── PASSAGE ──

Applied Computation master's programs offer a rigorous foundational education with the flexibility for students to pursue their own interests through the following programs:
- Master of Science in Computational Science and Engineering: eight courses, usually over two semesters
- Master of Engineering in Computational Science and Engineering: eight courses, plus one year of research leading to a master’s thesis
- Secondary Field in Computational Science and Engineering: four courses, open to all Harvard Ph.D. students
NEW: Master of Science in Data Science: twelve courses, usually over three semesters, beginning fall 2018
Many graduates go on to work across a variety of industry sectors, including technology, government, financial, marketing, media and consulting. Other graduates choose to pursue further studies at leading graduate business or doctoral programs.
The core curriculum is equally balanced between computer science, applied math and statistics. Students learn the tools for parallel programming, stochastic optimization and numerical modeling. Elective topics range from machine learning and data science to computational economics or computational biology. Project-based courses provide students with practical experience in collaborative problem solving.
Many students take electives in Applied Computation (AC), a category of courses developed by IACS which apply the methods of computational science and engineering to a domain or class of problems:
AC 209a: Data Science 1: Introduction to Data Science
AC 209b: Data Science 2: Advanced Topics in Data Science
AC 221: Critical Thinking and Data Science
AC 227: Computational Physics
AC 290: Extreme Computing
AC 297r: Capstone Project Course
AC 298r: Interdisciplinary Seminar in Computational Science and Engineering
AC 299r: Special Topics in Applied Computation
Students in computational science and engineering work on projects addressing real-world problems in science and society. Industry and government partners, along with Harvard University science and medicine researchers provide a rich source of data, valuable domain expertise, and important problems to solve.

───
── DATASET ──

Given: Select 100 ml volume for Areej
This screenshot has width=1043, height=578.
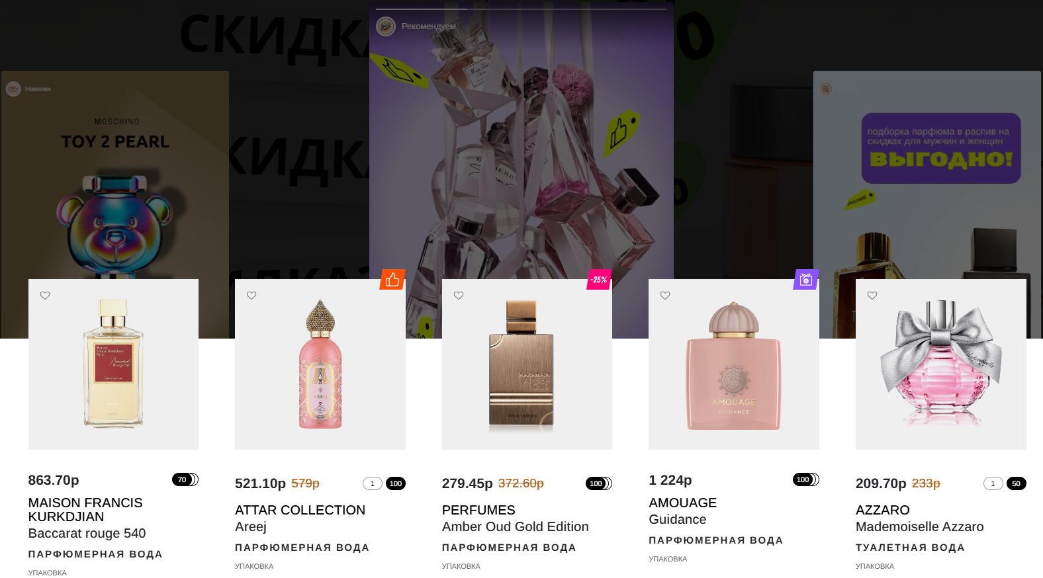Looking at the screenshot, I should tap(396, 483).
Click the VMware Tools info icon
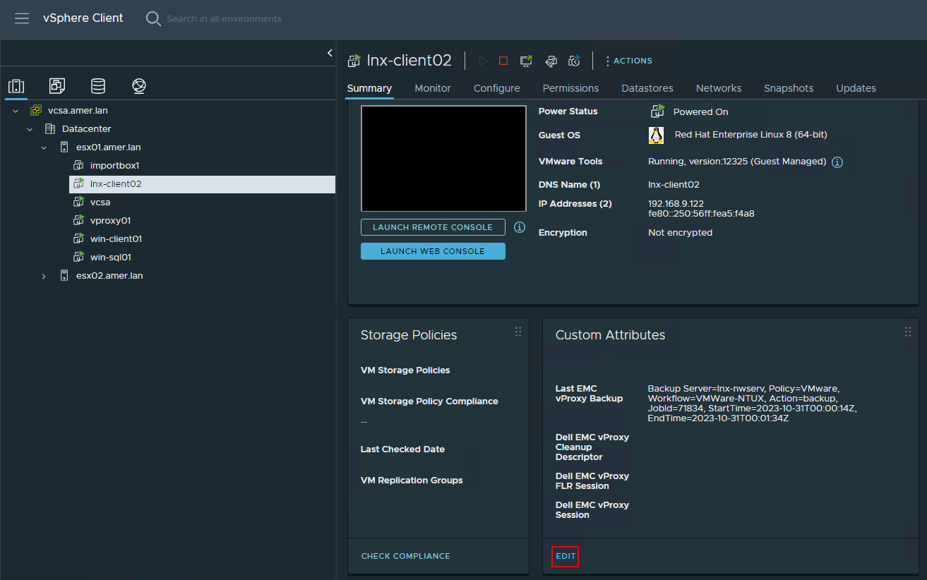This screenshot has height=580, width=927. [x=837, y=162]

───

TASKS:
(1) According to the description of the Applied Computation master's programs, how many courses does the Master of Science in Data Science require?
(2) Continue the description of the Applied Computation master's programs from the point where it ends.

RESPONSES:
(1) Twelve courses.

(2)
Chile-Harvard Innovative Learning Exchange Program (CHILE)
Students from Harvard University and University of Chile join together in Chile to solve problems drawn from astronomical data collected at various observatories in Chile. Students gain the opportunity to work collaboratively with real world application on problems which cross the disciplines of machine learning, statistics, astronomy, and mathematics.
Data Shack Project- Milan/Cambridge (capstone course project)
Computational science and engineering students work on international teams to solve problems integrating data management, machine learning, data analysis, statistics and mathematics, data visualization and user experience design.
Team Research in Computational and Applied Mathematics (TRiCAM): Undergraduates from across the United States come to Harvard University for 10 weeks over the summer to learn first-hand about the research process, and engage with the larger research community at Harvard. Working in small teams, students use computation and mathematical tools to tackle projects posed by Harvard faculty and industrial partners.